Крики и пение «О, таннен баум, таннен баум» (рождественская песня немцев, которую до этого они тянули все вместе) не давали заснуть Кате. Девочки спали, а она лежала около них и вздрагивала от яростных воплей пьяницы. Когда, наконец, он был уведён в другую комнату и как будто немного утихомирился, успокоилась и она.

Катя боялась и за детей, и за себя, конечно. В станице были случаи, когда вот такие же пьяные немецкие офицеры ни с того ни с сего открывали стрельбу, убили уже нескольких ни в чём не повинных людей, в том числе одного мальчика. Кто его знает, что взбредёт в голову этим пьяницам, чувствующим себя полноправными хозяевами в этом доме?

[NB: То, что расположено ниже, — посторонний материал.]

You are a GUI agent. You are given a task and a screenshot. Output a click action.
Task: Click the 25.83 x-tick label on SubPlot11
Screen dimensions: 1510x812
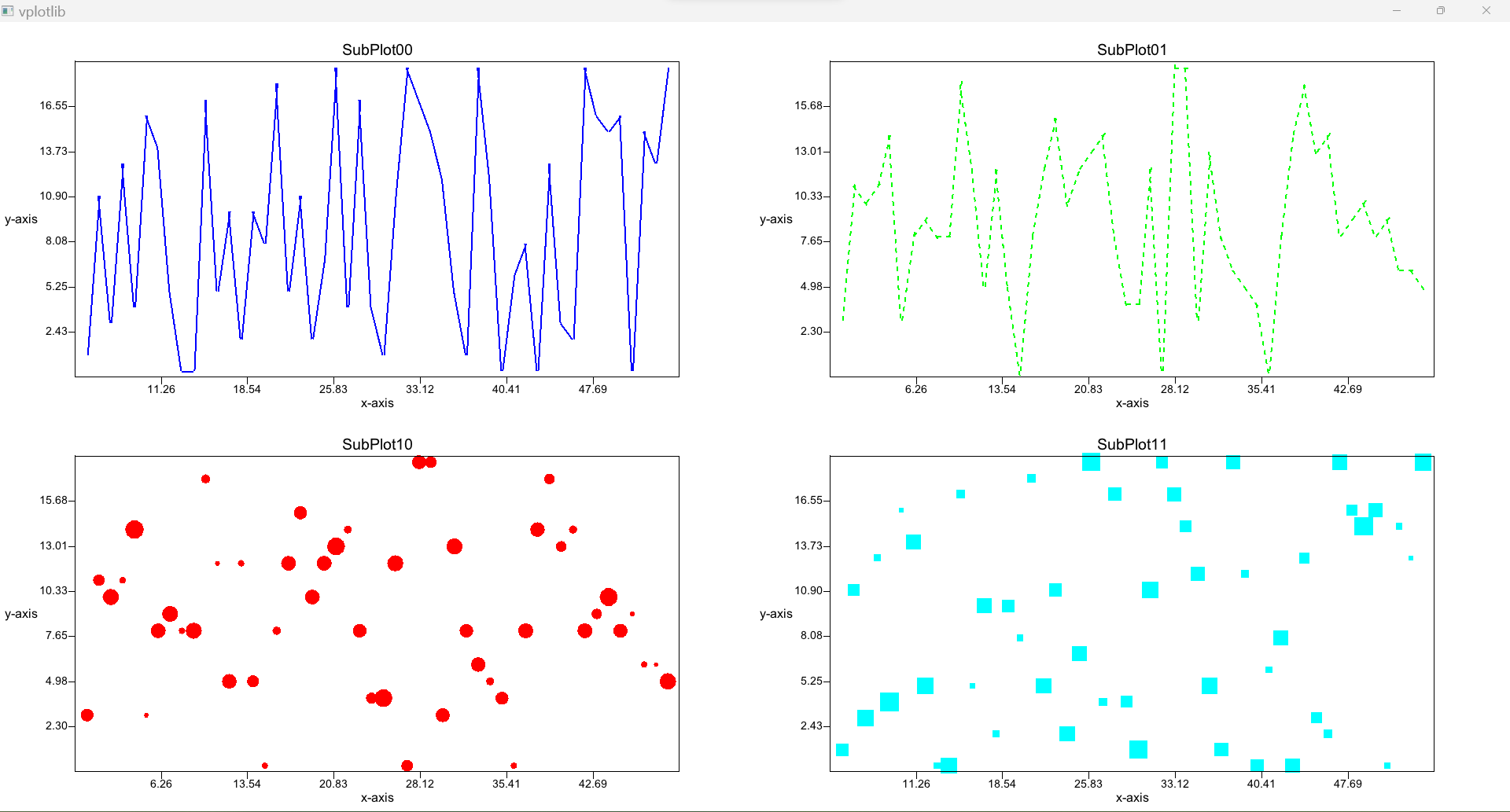pyautogui.click(x=1088, y=784)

Вдруг занавеска её откинулась, в отверстие просунулась голова и рука Курта. Он поманил пальцем её к себе. Когда она села, с изумлением и испугом глядя на немца, он полушёпотом сказал:

— Катерина, вег, вег! Уходи скорее, а то плохо есть будет! Беги куда-нибудь!

Катя поняла, чего так настойчиво требовал пьяный рыжеволосый верзила. Хотя немцы жили в их доме всего двое суток, как Катя ни куталась в свой платок, они успели разглядеть, что их хозяйка ещё молодая и красивая женщина. И вот теперь, после хорошей порции шнапса, рыжий, очевидно, хотел воспользоваться привилегиями «победителя». Как уж Курту удалось уговорить его, неизвестно, но, видно, и сам денщик не был уверен в надёжности своих уговоров, поэтому он и посоветовал Кате поскорее уйти из дому.

Осознав угрожавшую ей опасность, она не стала долго раздумывать, надела на себя кожушок, лежавший рядом с нею, закутав в платок Майю, подхватила её на руки и бесшумно, босиком быстро направилась к двери.

Через несколько минут, дрожа от холода и пережитого волнения, она уже сидела на полу роддома в комнате для рожениц, вытирала какой-то тряпкой грязные замёрзшие ноги и со слезами рассказывала Матрёне Васильевне о той опасности, которой она только что избежала. Майя, завёрнутая в одно из роддомовских одеял, безмятежно спала. Она даже не слыхала, как её мама бежала с ней из дома в поисках убежища.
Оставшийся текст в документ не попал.